You know how every now and again it feels as if there are so many (too many) currents and dark undertows that swirl about the contemporary world to really make sense of anything?
Athletes who cheat, bankers who steal, the trafficking of human beings sold into slavery, famine, corruption, lies, senseless wars over rich men’s interests, terrible cruelty and violence..
And then there’s the banal stuff…people who steal dreadlocks off pedestrians, men who are killed for not knocking on a door, donkeys in the boerwors…the over 1 BILLION views of Gangnam style on Youtube signalling a new interpretation of what might, in all honesty, represent a true new “global consciousness”.

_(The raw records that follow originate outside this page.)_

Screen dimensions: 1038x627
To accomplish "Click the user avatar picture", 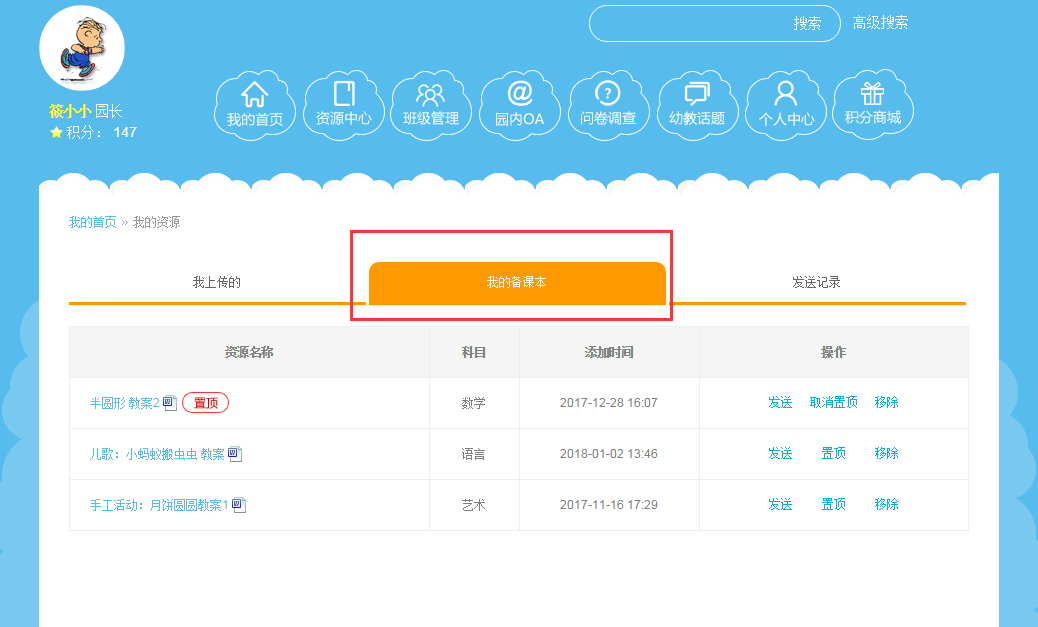I will pos(82,48).
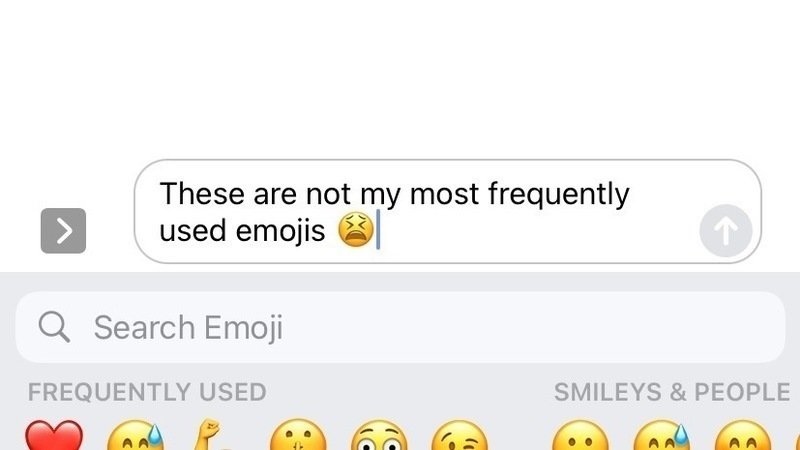Jump to the Frequently Used section header
This screenshot has height=450, width=800.
click(147, 392)
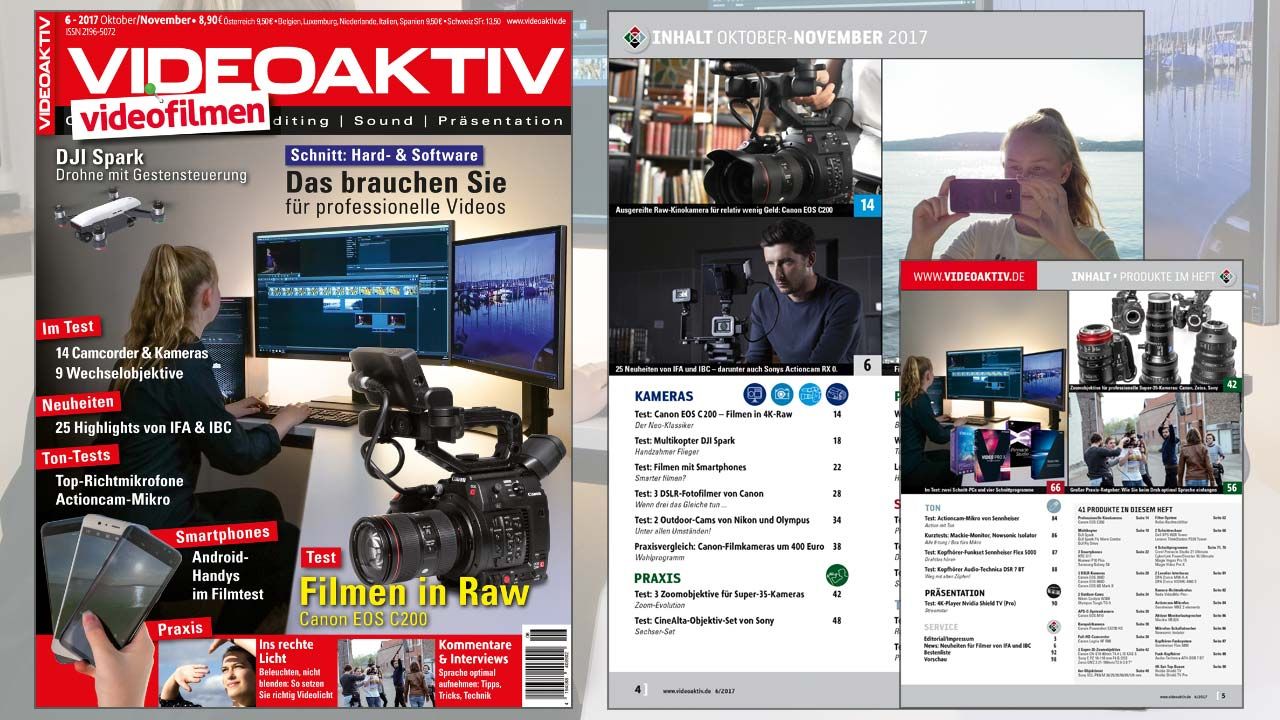The height and width of the screenshot is (720, 1280).
Task: Click the photo camera icon beside Kameras
Action: point(782,394)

Trying to fashion some sort of understanding and meaningful tapestry of it all at times seems impossible. Perhaps better to just distract with a You or Heat magazine….the new opium of the masses…
In a baffled retreat Achille Mbembe’s “On the postcolony” offers a place to land and to think. An intellectual runway….
It is a dense and demanding but totally exhilarating read on so many levels and layers. While essentially about Africa and how the continent and its events are “fathomed”, it is about so much more – the intersection of the past and the present, the alchemy of fantasy, dreams, ritual, theatre, the delirium of politics.
Mbembe’s writing does not allow for easy reading…you have to work at it…read some parts over and over again…but then you slip into his frame and it all begins to take form and shape…and to make sense.
At the end of it today…Mbembe’s parting paragraphs helped to snap back mental roller blinds…letting in a thin shard of light….
“Beyond this word (postcolony), we have been interested in the experience of a period that is far from being uniform and absolutely cannot be reduced to a succession of moments and events, but in which instants moments, and events are, as it were, on top of one another, inside one another.
“In this sense, we must say that the postcolony is a period of embedding, a space of proliferation that is not solely disorder, chance, and madness, but emerges from a sort of violent gust, with its languages, its beauty and ugliness, its ways of summing up the world.
“What is certain is that, when we are confronted by such a work of art, Nietzsche’s words regarding Greek tragedy are appropriate; ‘We must first learn to enjoy as complete men.’ Now, what is learning to enjoy as complete men – and women – unless it is a way of living and existing in uncertainty, chance, irreality, even absurdity?”
There I feel much better, hope you do to.